Indeed, you could be forgiven for expecting a lacklustre end result. Though producer Rick Rubin is said to have told the band to pretend this was their second album, perhaps trying to get them to act as if they had something to prove, the band simply weren’t the same people anymore. They were no longer working class underdogs singing with a palpable desperation. Ozzy was long since past his best, now known more as a reality TV star than a musician, and drummer Bill Ward, a key cog in the band’s rise in the ‘70s, was not involved in the album’s creation.
What we did get, however, was so unexpectedly brilliant that the pessimists were surely left wondering how they could ever have doubted the genius of Tony Iommi. The guitarist’s ability to craft stellar riffs remains second to absolutely fucking none and 13 demonstrated this, even if Rubin’s production left a lot to be desired. Hearing Iommi on top form once again, accompanied of course by Butler’s dynamic basslines, made the album truly feel like Sabbath. Ward’s absence was prominent, with the hard-hitting style of replacement Brad Wilk (Rage Against The Machine, Audioslave) differing noticeably from Ward’s jazzier swing, but elsewhere this was the sound of Sabbath, and that’s all it needed to be.
Single ‘God Is Dead?’ utilised one of the band’s enduring strengths by building a sense of menace, but it’s to the band’s credit that they did not misunderstand this as their only defining trait.
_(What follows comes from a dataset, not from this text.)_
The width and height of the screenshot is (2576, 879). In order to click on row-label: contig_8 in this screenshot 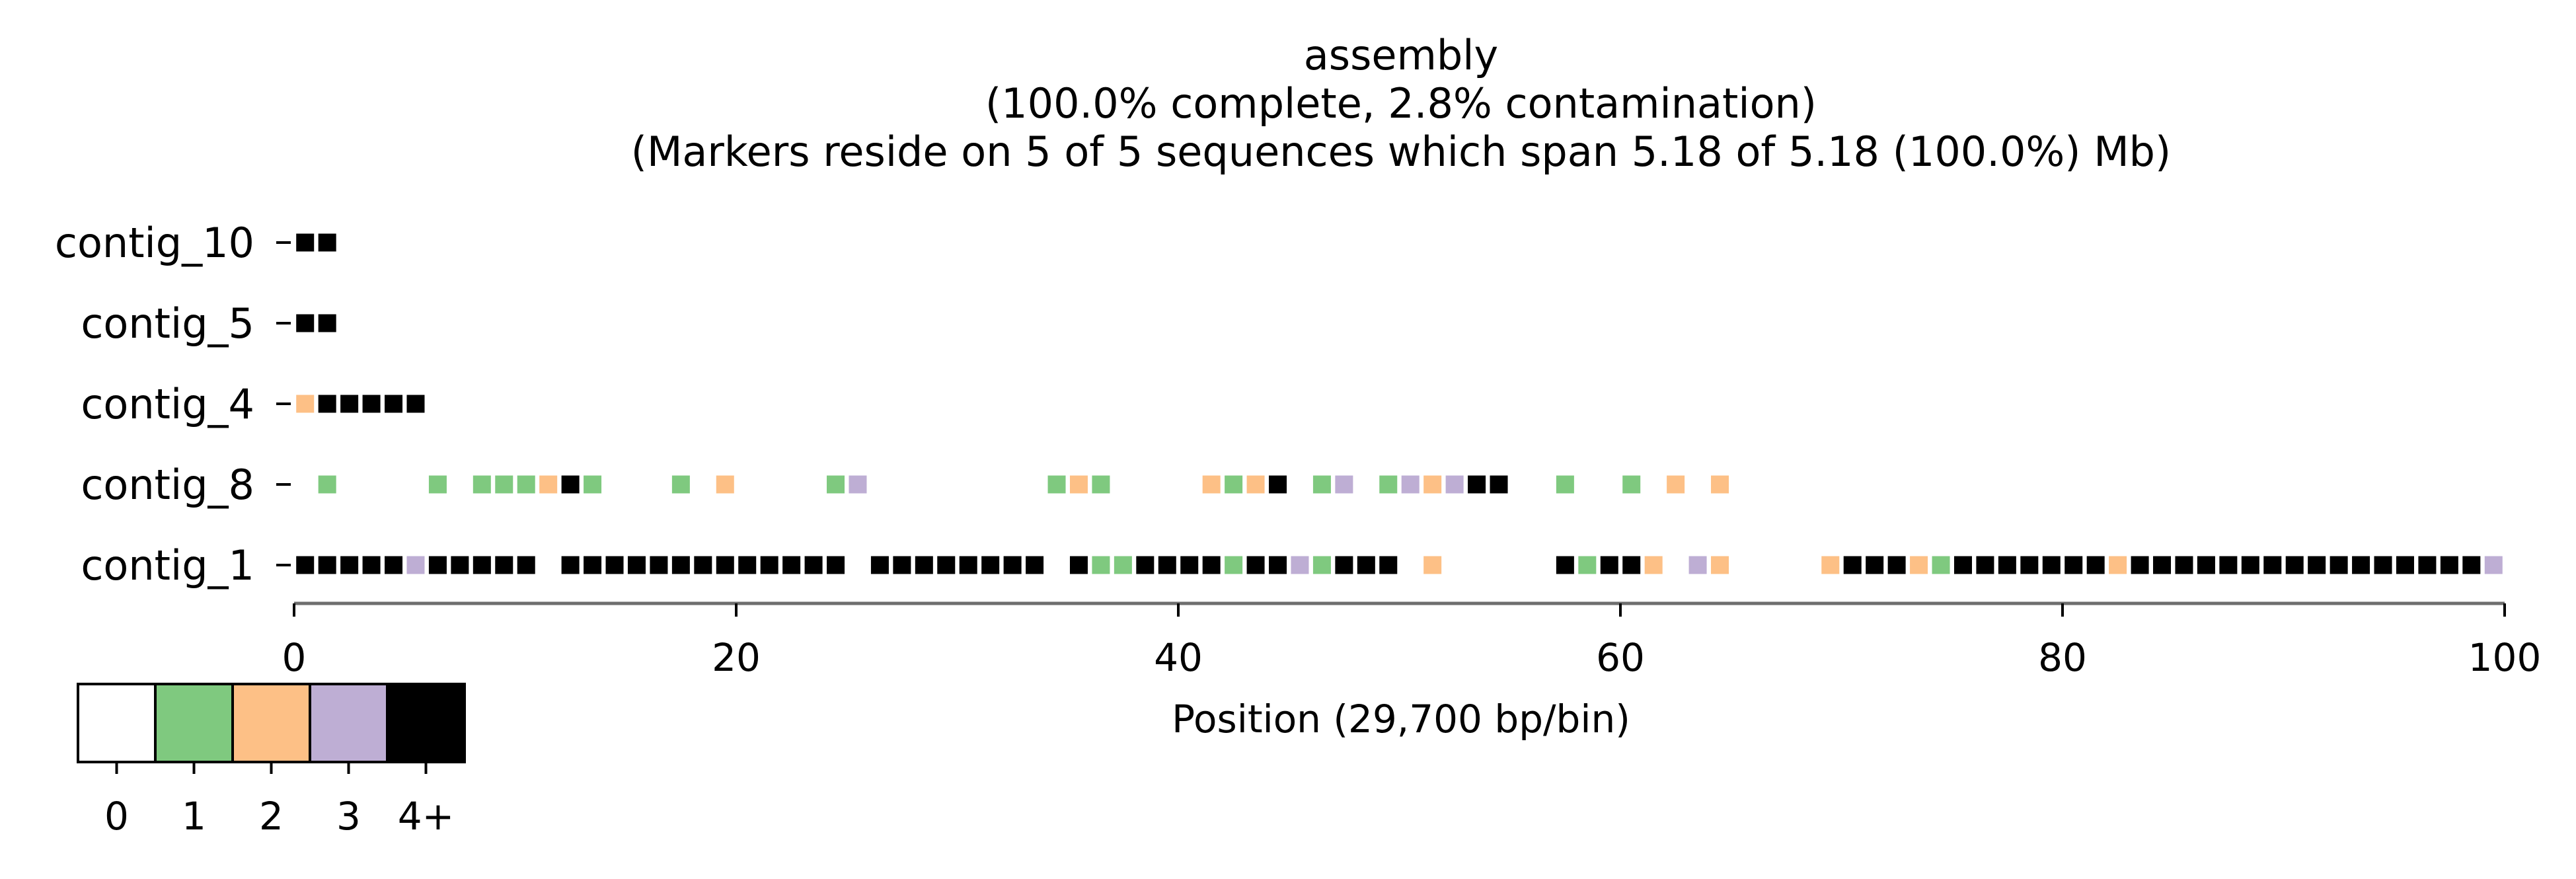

On ‘Damaged Soul’, the band returned to their bluesy and psychedelic roots, whilst ‘Zeitgeist’ saw them semi-successfully recreating the submerged atmospherics of ‘Planet Caravan’. On ‘Dear Father’, Sabbath returned to their religion-baiting lyrics of old as they referenced the child abuse scandal plaguing the Catholic Church. Elsewhere, the doom and gloom of ‘Age Of Reason’ surprised in its ability to come across as authentic – it’s easy to think of the band as rich rockstars with no vulnerability or relatability, but this was an album that came after Iommi’s lymphoma diagnosis, Osbourne’s struggles with addiction and a clash with former bandmate and friend Ward.
And the standard version of the album ended there, with the thunderstorm and tolling bell that kickstarted their debut slowing fading in – once a prelude to the start of something exciting, here it was marking the end. 13 was far from flawless, but it was much better than it had any right to be. Ahead of its release, the band spoke of ending things the right way, the implication being that years of distance had been preceded by two below-par albums back in the mid ‘70s. In this regard, 13 achieved what it set out to do. But even regardless of quality, it was a landmark moment purely because it gave an entirely new generation of metal fans the once-in-a-lifetime chance to experience a Black Sabbath album with the original singer for the first time.